Iftikhar Hussain v. State (2004 SCMR 1185)

Where witness evidence is unreliable in regard to the involvement of one of the co-accused then, ordinarily, they cannot be relied upon against the other co-accused unless their testimony is sufficiently corroborated through strong corroboratory evidence coming from an unimpeachable and independent source.

The accused and eight co-accused were all tried for a revenge killing and acquitted at the trial court. The State appealed against the acquittals of the nine accused. The Lahore High Court convicted the accused under Section 302(b) of the PPC and sentenced him to life imprisonment, maintained the acquittals of the other seven co-accused, while one co-accused passed away during imprisonment.
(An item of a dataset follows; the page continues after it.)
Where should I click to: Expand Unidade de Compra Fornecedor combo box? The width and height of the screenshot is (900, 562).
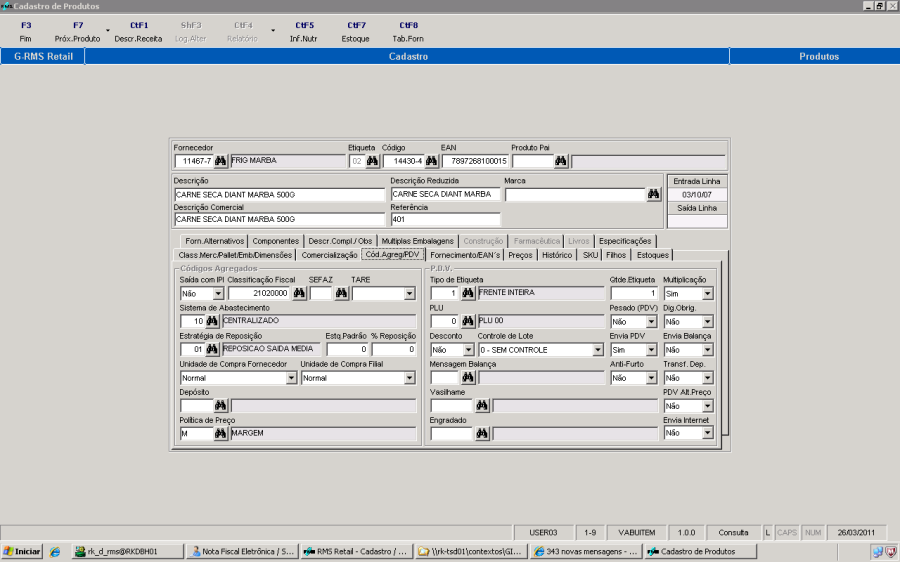tap(291, 378)
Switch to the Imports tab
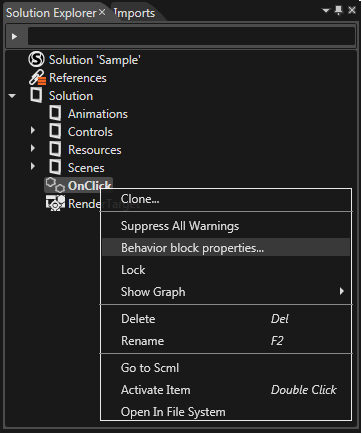 click(135, 13)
The case against the accused relied on testimony by two eye-witnesses, who had implicated nine accused in the case. The Supreme Court stated clearly that “the statements of these witnesses could only be accepted to convict the appellant if corroborative evidence is available on record because both of them have not been found truthful against seven accused persons out of the nine.” The Court found no corroboration. The FIR had been intentionally delayed and was lodged after preliminary inquiries and consultation had taken place, and therefore it lost its evidentiary value. The Court said that where the FIR is delayed, the obvious presumption which follows is that the witnesses were not present at the place of occurrence, the accused were not identifiable and after due deliberation a story was cooked up fitting each accused in the occurrence”. The Court also found that the recovery of the crime weapon from the accused was highly doubtful; it was unlikely that the accused would keep a murder weapon on him for 3 days. Further the unexplained considerable delay in sending the empties and weapon for testing deprived the weapon of its corroborative value. As the eye-witness account was disbelieved in the case of the seven co-accused who were acquitted, the Supreme Court held that the same could not be relied upon to convict the accused in the absence of any additional corroborating evidence. The Supreme Court allowed the appeal and the conviction and sentence of the accused was set aside.